* Data for this task
----------
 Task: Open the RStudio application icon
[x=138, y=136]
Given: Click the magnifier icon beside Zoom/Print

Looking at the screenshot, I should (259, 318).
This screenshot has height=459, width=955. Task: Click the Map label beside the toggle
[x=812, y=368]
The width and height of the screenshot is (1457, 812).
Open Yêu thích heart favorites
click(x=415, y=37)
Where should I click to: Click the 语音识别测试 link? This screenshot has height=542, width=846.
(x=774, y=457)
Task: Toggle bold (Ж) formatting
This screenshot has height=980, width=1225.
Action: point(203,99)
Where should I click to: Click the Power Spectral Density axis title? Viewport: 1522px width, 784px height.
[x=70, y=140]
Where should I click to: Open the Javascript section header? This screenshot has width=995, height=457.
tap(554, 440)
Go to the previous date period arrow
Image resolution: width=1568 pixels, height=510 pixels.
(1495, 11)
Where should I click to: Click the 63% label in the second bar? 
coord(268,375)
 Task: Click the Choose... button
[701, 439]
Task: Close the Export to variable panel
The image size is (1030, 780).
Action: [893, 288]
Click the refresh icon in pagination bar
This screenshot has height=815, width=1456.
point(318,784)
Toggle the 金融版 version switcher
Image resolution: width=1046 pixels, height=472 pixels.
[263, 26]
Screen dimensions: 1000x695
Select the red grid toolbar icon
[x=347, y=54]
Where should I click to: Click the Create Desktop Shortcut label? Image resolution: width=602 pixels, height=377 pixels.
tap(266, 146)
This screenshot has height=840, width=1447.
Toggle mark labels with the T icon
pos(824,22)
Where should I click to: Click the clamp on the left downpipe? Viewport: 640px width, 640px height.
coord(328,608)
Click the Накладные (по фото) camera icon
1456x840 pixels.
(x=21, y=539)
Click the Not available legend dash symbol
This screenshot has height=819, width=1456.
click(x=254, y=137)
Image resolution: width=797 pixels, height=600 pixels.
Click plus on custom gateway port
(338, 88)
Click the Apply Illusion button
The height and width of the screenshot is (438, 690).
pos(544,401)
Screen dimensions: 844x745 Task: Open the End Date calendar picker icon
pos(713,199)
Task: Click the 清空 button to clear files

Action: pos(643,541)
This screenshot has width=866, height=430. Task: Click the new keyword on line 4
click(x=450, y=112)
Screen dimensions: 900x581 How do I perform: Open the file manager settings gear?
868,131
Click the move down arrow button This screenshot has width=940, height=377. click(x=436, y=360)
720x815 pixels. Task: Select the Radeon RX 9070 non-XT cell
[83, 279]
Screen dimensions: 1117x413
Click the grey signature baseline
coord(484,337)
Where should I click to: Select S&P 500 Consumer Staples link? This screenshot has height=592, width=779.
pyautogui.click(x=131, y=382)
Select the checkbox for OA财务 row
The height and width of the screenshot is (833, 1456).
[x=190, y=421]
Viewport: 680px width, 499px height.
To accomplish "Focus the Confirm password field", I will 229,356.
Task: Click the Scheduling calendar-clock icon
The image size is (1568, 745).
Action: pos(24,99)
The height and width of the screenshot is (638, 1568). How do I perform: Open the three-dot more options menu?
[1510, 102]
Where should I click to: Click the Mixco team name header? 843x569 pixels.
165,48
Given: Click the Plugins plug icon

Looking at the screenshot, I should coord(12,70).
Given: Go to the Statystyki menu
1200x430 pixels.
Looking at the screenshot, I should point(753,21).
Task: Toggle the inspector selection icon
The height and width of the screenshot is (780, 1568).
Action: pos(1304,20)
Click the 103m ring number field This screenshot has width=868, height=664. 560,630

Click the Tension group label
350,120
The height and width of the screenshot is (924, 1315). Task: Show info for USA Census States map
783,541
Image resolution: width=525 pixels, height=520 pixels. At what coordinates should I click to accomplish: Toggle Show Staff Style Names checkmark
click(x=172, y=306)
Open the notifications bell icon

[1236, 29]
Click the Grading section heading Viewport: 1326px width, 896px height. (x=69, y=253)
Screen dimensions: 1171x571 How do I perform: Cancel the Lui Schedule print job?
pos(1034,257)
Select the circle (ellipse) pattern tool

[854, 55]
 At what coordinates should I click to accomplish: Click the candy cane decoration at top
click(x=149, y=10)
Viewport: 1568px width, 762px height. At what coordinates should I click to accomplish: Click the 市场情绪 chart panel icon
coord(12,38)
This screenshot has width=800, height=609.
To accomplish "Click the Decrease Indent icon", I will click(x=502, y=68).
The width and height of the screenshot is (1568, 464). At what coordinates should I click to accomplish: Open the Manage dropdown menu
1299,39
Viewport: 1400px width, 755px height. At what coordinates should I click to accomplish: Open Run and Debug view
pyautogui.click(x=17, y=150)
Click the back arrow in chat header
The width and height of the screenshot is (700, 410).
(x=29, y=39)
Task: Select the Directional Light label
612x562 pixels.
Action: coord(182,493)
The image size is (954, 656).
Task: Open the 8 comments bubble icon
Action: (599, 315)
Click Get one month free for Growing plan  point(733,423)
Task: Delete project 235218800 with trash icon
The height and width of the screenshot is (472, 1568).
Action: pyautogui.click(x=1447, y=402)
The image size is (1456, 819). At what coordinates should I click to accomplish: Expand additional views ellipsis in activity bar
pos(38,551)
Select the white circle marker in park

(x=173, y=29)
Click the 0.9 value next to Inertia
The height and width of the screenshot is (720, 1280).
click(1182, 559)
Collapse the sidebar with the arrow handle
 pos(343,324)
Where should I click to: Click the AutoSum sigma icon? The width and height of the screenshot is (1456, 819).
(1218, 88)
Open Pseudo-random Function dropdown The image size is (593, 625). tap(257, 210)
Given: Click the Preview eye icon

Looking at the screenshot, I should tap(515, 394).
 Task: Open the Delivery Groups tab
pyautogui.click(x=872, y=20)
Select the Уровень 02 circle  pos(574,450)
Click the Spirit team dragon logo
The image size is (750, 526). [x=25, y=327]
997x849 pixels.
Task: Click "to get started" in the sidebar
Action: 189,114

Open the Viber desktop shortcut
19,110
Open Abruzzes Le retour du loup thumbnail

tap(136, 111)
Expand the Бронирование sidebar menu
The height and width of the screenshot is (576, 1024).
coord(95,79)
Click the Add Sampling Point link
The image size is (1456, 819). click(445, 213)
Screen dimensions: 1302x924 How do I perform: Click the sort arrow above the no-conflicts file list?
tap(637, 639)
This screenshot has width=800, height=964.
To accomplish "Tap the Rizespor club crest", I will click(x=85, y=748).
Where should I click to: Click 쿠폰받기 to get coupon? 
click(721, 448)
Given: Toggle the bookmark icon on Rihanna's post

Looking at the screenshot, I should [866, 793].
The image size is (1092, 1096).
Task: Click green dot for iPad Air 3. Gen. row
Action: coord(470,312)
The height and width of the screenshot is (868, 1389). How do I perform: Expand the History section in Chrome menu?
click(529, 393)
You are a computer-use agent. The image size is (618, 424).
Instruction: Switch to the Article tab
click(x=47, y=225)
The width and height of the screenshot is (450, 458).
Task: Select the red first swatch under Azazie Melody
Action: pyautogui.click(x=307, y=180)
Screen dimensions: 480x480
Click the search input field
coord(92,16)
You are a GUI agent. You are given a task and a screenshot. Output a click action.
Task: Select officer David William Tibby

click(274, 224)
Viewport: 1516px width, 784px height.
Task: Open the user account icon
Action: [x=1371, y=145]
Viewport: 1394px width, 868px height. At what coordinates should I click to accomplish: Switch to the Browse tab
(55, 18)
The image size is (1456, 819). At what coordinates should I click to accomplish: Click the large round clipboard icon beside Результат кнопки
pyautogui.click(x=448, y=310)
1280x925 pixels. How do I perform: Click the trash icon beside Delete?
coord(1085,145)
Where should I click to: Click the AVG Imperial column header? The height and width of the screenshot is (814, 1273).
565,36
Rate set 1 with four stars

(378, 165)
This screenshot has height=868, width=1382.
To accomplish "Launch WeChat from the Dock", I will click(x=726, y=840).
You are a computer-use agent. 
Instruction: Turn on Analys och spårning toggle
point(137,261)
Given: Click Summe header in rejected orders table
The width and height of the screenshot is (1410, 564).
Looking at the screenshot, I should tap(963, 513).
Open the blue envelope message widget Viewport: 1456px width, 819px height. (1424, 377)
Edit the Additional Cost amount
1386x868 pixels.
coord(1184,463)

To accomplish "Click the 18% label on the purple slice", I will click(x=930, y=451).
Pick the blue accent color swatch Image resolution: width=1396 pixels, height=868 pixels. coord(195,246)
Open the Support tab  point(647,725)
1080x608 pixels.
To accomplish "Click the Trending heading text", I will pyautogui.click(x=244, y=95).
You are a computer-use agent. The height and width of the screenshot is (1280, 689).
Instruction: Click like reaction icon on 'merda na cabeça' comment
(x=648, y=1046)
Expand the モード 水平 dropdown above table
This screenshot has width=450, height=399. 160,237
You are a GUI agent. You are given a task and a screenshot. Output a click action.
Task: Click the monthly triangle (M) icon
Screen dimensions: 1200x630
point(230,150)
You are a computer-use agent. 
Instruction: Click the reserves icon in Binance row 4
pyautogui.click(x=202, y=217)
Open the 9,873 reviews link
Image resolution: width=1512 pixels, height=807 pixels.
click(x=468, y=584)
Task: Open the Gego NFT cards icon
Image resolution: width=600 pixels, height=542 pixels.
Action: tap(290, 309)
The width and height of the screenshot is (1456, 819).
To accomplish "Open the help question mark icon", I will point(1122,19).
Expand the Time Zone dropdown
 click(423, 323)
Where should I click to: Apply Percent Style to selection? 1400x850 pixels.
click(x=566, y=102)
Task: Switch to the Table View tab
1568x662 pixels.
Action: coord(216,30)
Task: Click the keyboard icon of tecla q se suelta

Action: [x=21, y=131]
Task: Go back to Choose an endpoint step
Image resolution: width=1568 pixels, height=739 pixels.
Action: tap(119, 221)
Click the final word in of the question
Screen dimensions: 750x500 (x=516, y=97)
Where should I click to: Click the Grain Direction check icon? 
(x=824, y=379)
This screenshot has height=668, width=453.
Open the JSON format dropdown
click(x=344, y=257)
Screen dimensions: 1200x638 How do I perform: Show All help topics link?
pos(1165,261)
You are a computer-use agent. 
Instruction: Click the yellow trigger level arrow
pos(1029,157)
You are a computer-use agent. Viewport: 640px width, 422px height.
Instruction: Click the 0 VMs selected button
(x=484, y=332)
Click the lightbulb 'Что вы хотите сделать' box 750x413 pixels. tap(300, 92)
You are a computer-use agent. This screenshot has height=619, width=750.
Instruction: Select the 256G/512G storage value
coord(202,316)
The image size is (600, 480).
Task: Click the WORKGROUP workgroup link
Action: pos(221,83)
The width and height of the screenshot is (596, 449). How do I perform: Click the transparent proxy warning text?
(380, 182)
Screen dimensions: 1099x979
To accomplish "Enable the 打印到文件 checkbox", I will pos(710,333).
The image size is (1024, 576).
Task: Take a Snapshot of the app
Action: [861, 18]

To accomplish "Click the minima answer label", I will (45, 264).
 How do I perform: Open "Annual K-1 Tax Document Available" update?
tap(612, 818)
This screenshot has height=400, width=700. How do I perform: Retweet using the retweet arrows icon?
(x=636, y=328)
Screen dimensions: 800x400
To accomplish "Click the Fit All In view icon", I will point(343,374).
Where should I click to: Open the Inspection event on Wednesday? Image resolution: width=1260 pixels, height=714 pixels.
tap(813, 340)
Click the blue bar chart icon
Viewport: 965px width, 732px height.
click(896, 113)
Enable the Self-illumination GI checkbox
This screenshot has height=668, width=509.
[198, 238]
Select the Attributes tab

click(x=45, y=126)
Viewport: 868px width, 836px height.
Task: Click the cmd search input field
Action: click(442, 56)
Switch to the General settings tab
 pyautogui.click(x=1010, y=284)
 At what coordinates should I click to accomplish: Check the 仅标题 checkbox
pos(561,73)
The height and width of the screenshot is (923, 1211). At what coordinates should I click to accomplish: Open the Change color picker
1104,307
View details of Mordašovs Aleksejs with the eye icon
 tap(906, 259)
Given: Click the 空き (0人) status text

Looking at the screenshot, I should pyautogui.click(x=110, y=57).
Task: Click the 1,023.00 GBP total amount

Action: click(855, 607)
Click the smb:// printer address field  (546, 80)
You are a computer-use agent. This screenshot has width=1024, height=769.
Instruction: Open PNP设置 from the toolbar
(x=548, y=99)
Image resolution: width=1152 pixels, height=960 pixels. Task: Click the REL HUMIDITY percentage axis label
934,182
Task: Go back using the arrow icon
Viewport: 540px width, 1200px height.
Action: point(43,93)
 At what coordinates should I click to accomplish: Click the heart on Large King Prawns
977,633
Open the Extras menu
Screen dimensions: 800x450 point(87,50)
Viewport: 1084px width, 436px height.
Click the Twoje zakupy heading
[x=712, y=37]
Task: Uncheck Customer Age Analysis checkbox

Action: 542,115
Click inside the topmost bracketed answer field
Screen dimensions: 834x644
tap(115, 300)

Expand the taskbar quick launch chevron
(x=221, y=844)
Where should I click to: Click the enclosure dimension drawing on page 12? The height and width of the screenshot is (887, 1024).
----------
* Task brief
Copy out everything in the data from the line containing "Task: Click the 1,023.00 GBP total amount" down to the line containing "(x=221, y=844)", including both of those lines.

* Result of the exercise
Task: Click the 1,023.00 GBP total amount

Action: click(855, 607)
Click the smb:// printer address field  (546, 80)
You are a computer-use agent. This screenshot has width=1024, height=769.
Instruction: Open PNP设置 from the toolbar
(x=548, y=99)
Image resolution: width=1152 pixels, height=960 pixels. Task: Click the REL HUMIDITY percentage axis label
934,182
Task: Go back using the arrow icon
Viewport: 540px width, 1200px height.
Action: point(43,93)
 At what coordinates should I click to accomplish: Click the heart on Large King Prawns
977,633
Open the Extras menu
Screen dimensions: 800x450 point(87,50)
Viewport: 1084px width, 436px height.
Click the Twoje zakupy heading
[x=712, y=37]
Task: Uncheck Customer Age Analysis checkbox

Action: 542,115
Click inside the topmost bracketed answer field
Screen dimensions: 834x644
tap(115, 300)

Expand the taskbar quick launch chevron
(x=221, y=844)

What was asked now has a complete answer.